[Effects and mechanism of testosterone on the production of inflammatory cytokines and glucose uptake in co-culture of RAW264.7 macrophage and 3T3-L1 adipocytes].

ABSTRACT

Objective: To investigate the effects of testosterone (T) on inflammatory cytokines (IL-6, MCP-1) production, insulin sensitivity of adipocyte and changes of macrophage phenotypes in indirect co-culture of RAW264.7 macrophages and 3T3-L1 adipocytes. Methods: 3T3-L1 preadipocytes were induced to mature in Transwell lower chamber, and then co-cultured with RAW264.7 macrophages in the upper chambers for 72 hours. Testosterone 10 µmol/L was added into indirect co-culture for 24 h. ELISA was used to testing IL-6, MCP-1 concentrations in supernatant. Western blot was used to detecting the phosphorylation of NF kappa B, ERK1/2, and theexpression of CD16/32 and CD206. Glucose transport was assessed by[3H]2-deoxy glucose uptake in adipocytes.
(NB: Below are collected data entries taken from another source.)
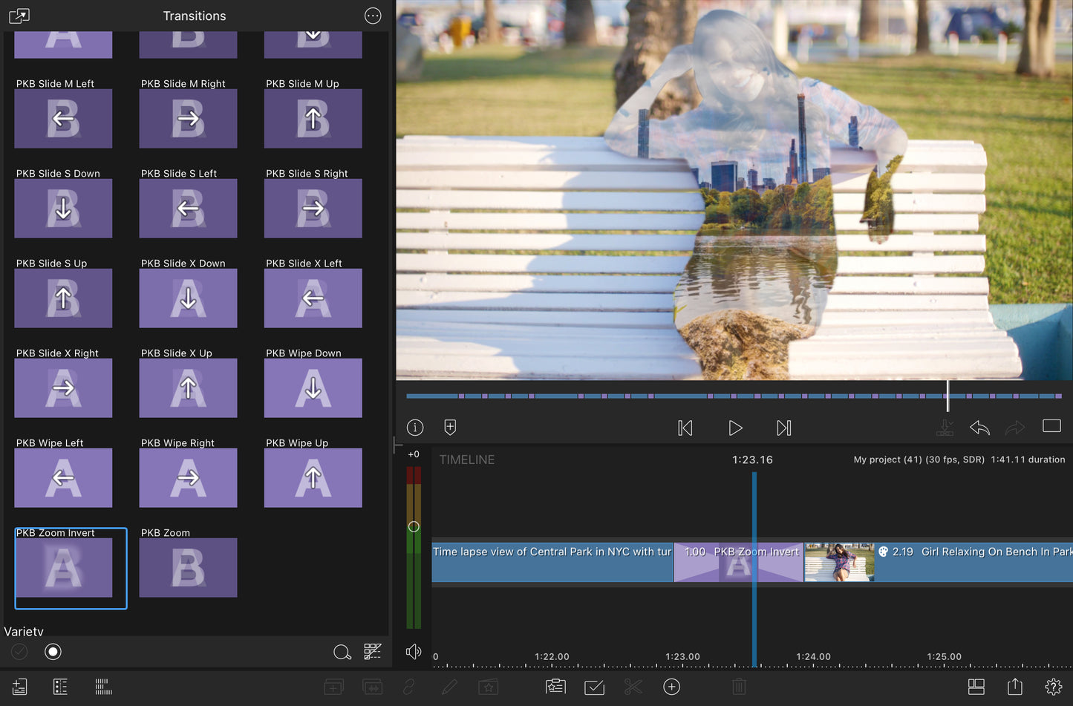Split the clip with the scissors tool
Viewport: 1073px width, 706px height.
[633, 687]
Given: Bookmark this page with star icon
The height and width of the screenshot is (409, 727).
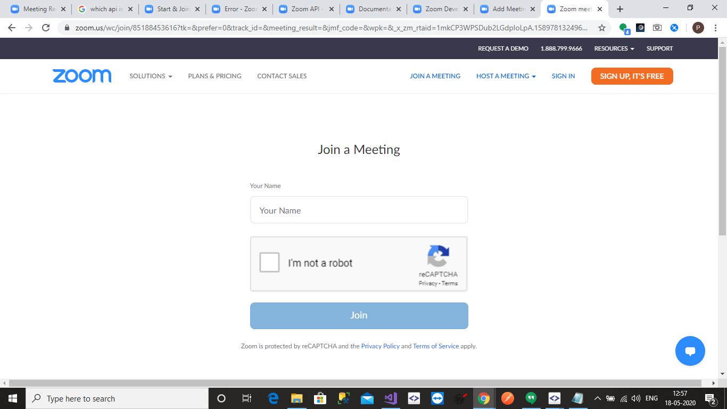Looking at the screenshot, I should 602,28.
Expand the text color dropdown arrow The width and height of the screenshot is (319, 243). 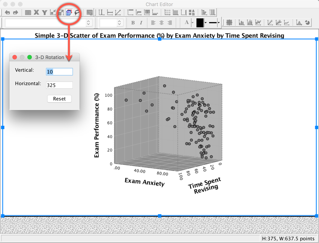(192, 23)
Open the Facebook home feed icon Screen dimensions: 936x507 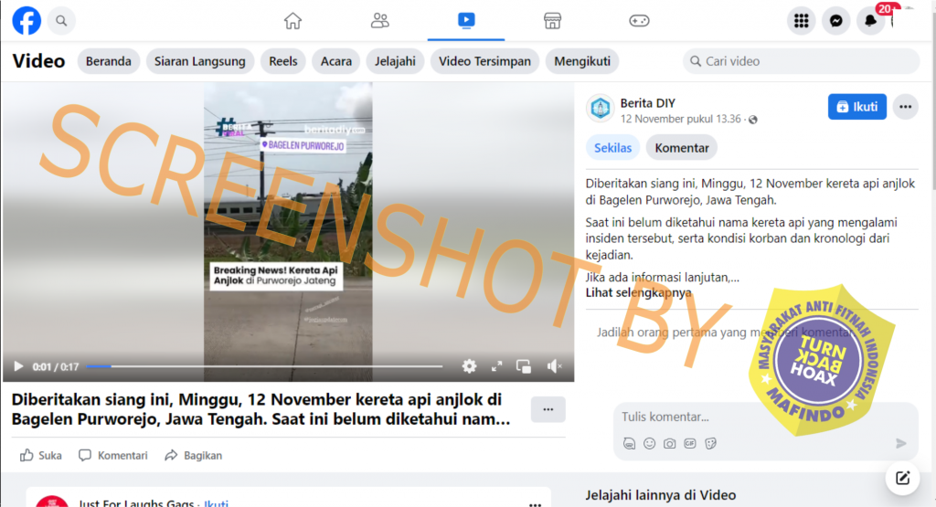click(x=293, y=20)
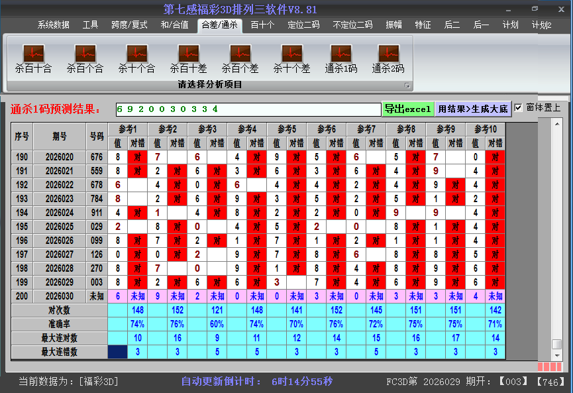Open the 通杀2码 prediction icon
Screen dimensions: 573x393
[x=388, y=58]
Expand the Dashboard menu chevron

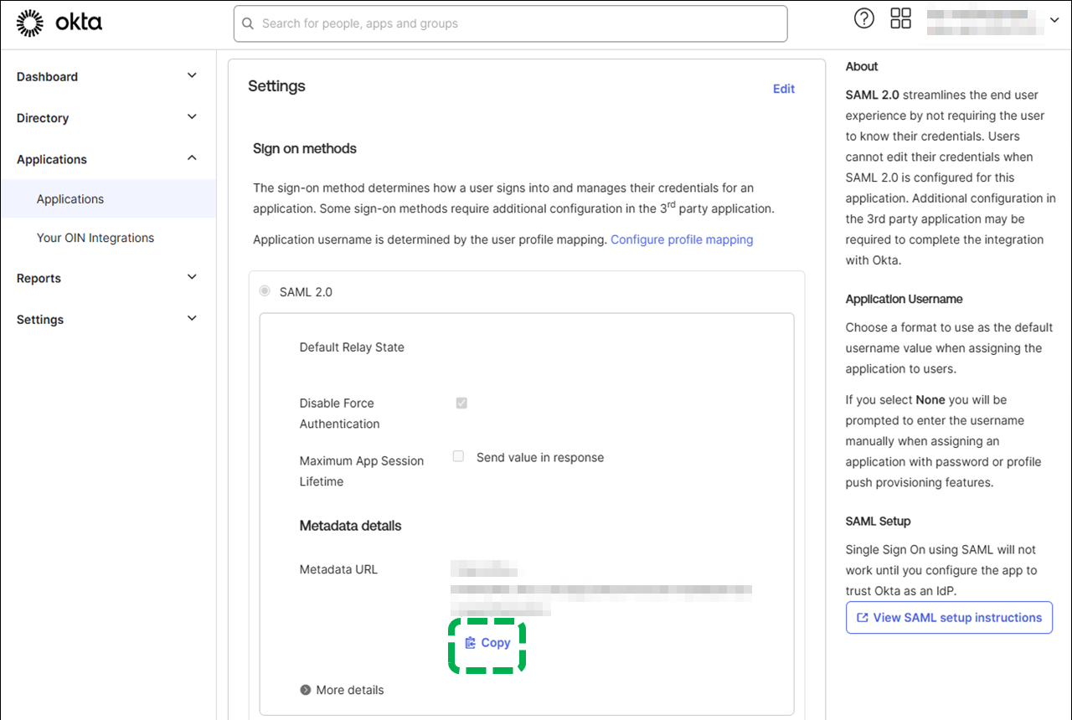tap(192, 76)
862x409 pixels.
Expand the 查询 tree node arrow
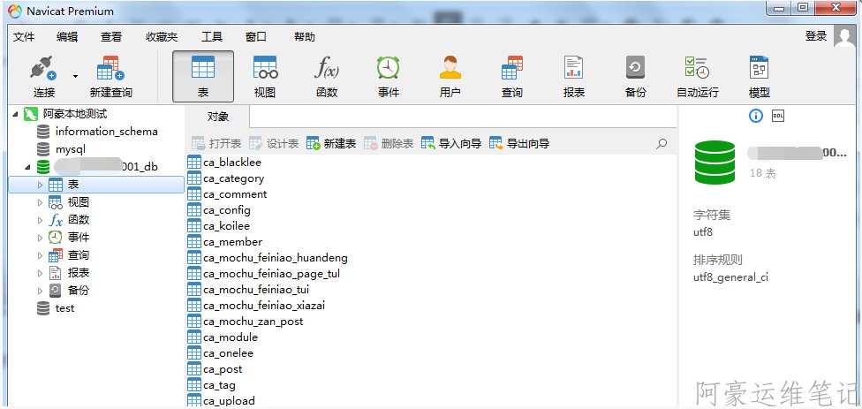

Results: Testosterone enhanced inflammatory cytokines (IL-6, MCP-1) production in indirect co-culture of 3T3-L1 adipocytes and RAW264.7 macrophages, promoted the activation of ERK1/2 and nuclear factor kappa B p65, and inhibited glucose uptake in adipocytes. Testosterone facilitated the production of pro-inflammatory M1 macrophages. The above effects of testosterone can be completely reversed by PDTC, and can be partly reversed by PD98059 (70%-90%). Conclusion: NF kappa B and ERK1/2 could be the key proteins for testosterone to promote the production of inflammatory factors, to lead to insulin resistance, and to make macrophages differentiate to pro-inflammatory phenotypes in co-culture of RAW264.7 macrophages and 3T3-L1 adipocytes.